As reported by KDKA, Allegheny Health Network chair of pediatrics Dr. Joseph Aracri said Pfizer’s results weren’t too surprising, based on its effectiveness with adults. “If a vaccine gives adults a good immune response, we know that the kids are going to reactive pretty positively,” Aracri said, adding that he hopes a roll-out timeline puts shots in arms by the beginning of next school year. “It may be you start the fall with masks and maybe basketball is without masks. It’s very difficult to predict because it’s a new virus.”

The Western Pennsylvania Interscholastic Athletic League told KDKA any encouragement for students to get the vaccine would have to come from parents and individuals schools. Schools said because of privacy laws, they may be limited to just encouragement and nothing mandatory.

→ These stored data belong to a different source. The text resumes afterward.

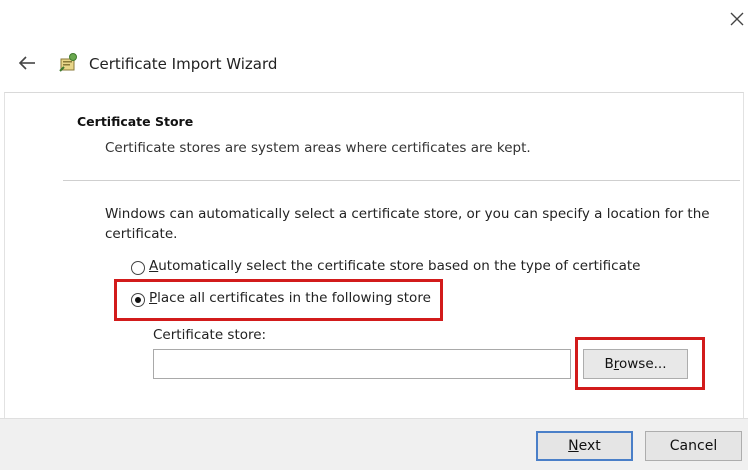 The image size is (748, 470). What do you see at coordinates (136, 122) in the screenshot?
I see `page-heading: Certificate Store` at bounding box center [136, 122].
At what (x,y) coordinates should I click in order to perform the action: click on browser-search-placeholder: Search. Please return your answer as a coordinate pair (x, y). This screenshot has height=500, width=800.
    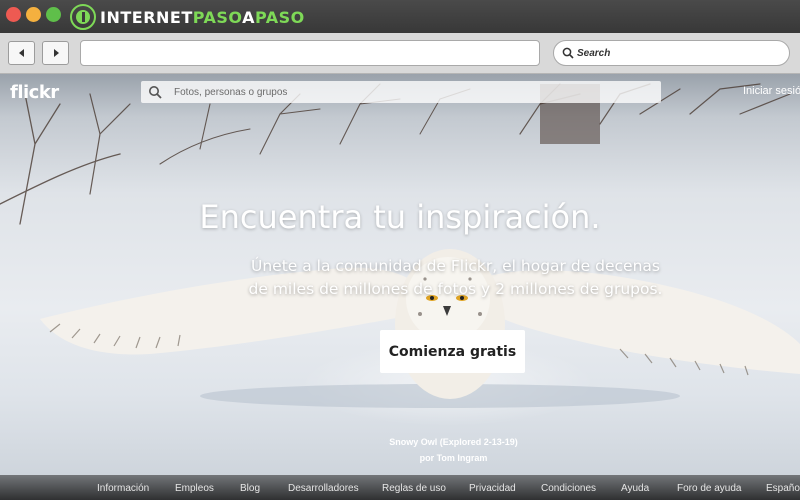
    Looking at the image, I should click on (594, 53).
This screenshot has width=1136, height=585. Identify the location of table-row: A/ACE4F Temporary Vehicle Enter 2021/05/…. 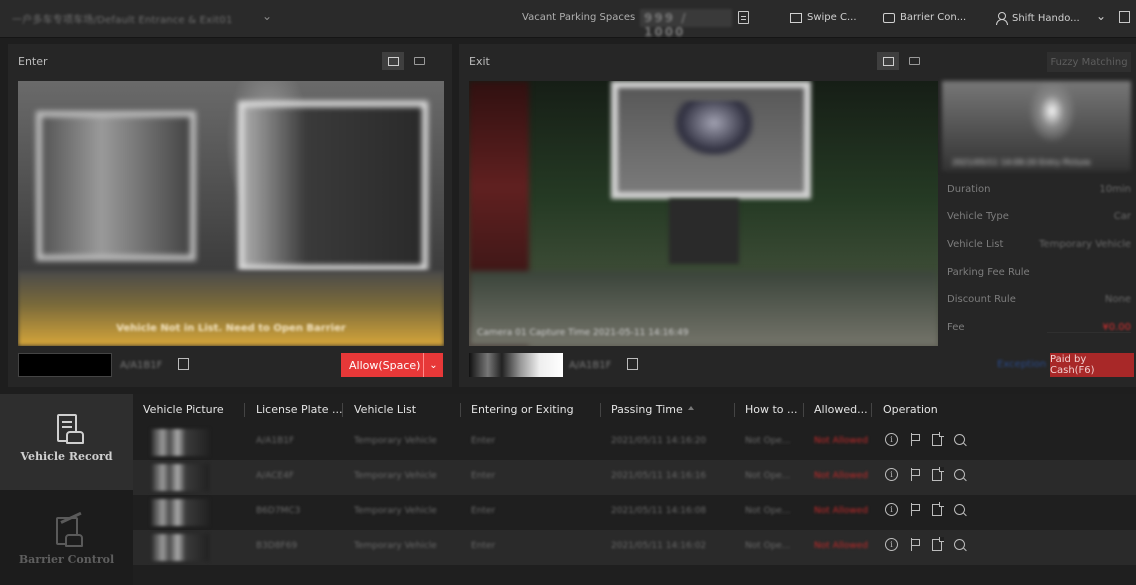
(634, 478).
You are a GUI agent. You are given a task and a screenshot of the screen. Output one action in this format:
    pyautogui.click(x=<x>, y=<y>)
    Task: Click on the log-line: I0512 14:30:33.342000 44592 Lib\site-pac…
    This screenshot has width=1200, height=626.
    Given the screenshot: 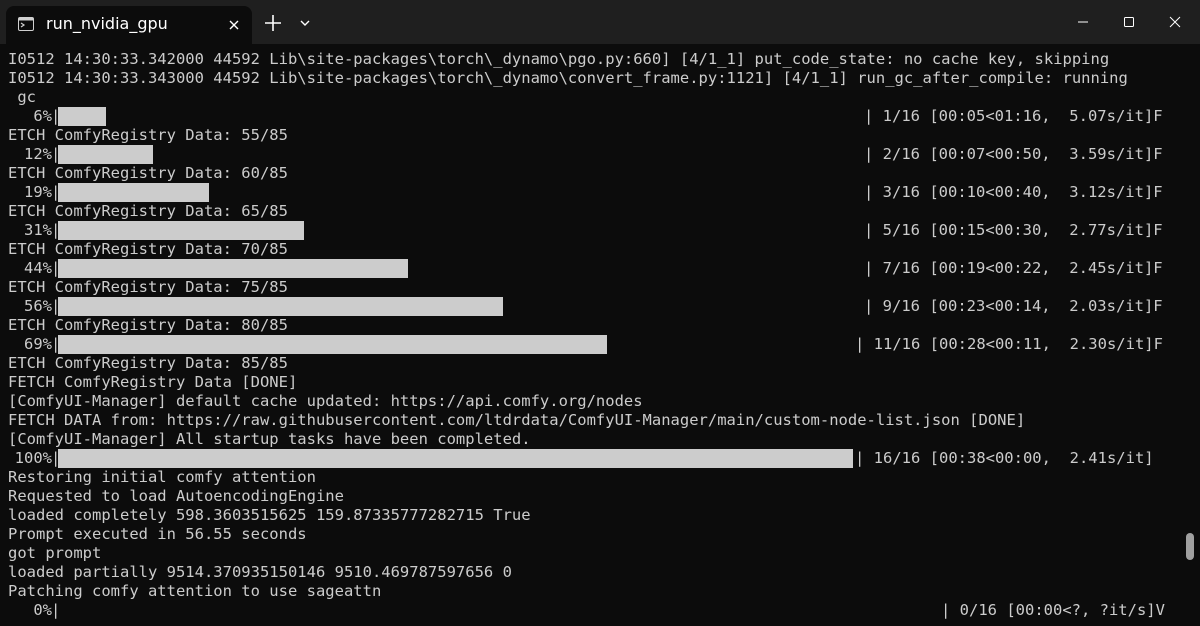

Gateway freshman Becca Ryan — who plays year-round in soccer, basketball and softball, and has struggled with mask-wearing and scheduling uncertainty caused by COVID-19 — would like to receive a shot sooner than later. “It would make it more normal playing against teams without having to worry about catching the virus,” she said.

In Michigan, Grand Rapids Public Schools spokesperson John Helmboldt is even more optimistic regarding availability. “Having talked to our athletic director, and he talking with some of his coaches, obviously they’re looking for any good news that’s going to be able to get the athletes back in sports and active this spring,” Helmboldt told local NBC affiliate WOOD, which reported Pfizer expects the vaccine to be available prior to start of the 2021-22 academic year.

Students unsure about getting the vaccine should do their homework, according to school officials. Said Helmboldt, “Use the data and the science and the health experts to guide that decision-making.”

The more that choose to do so, the closer schools can get to normal operations.

“Getting the vaccine, we can help certainly avoid all the contact tracing and quarantining for kids and having them not only miss school but also certainly missing their athletics,” Tim Ritsema, Jenison Public Schools director of athletics, told WOOD. “It’s been a battle every day, but it’s a battle we fight because it’s what’s best for student athletes.”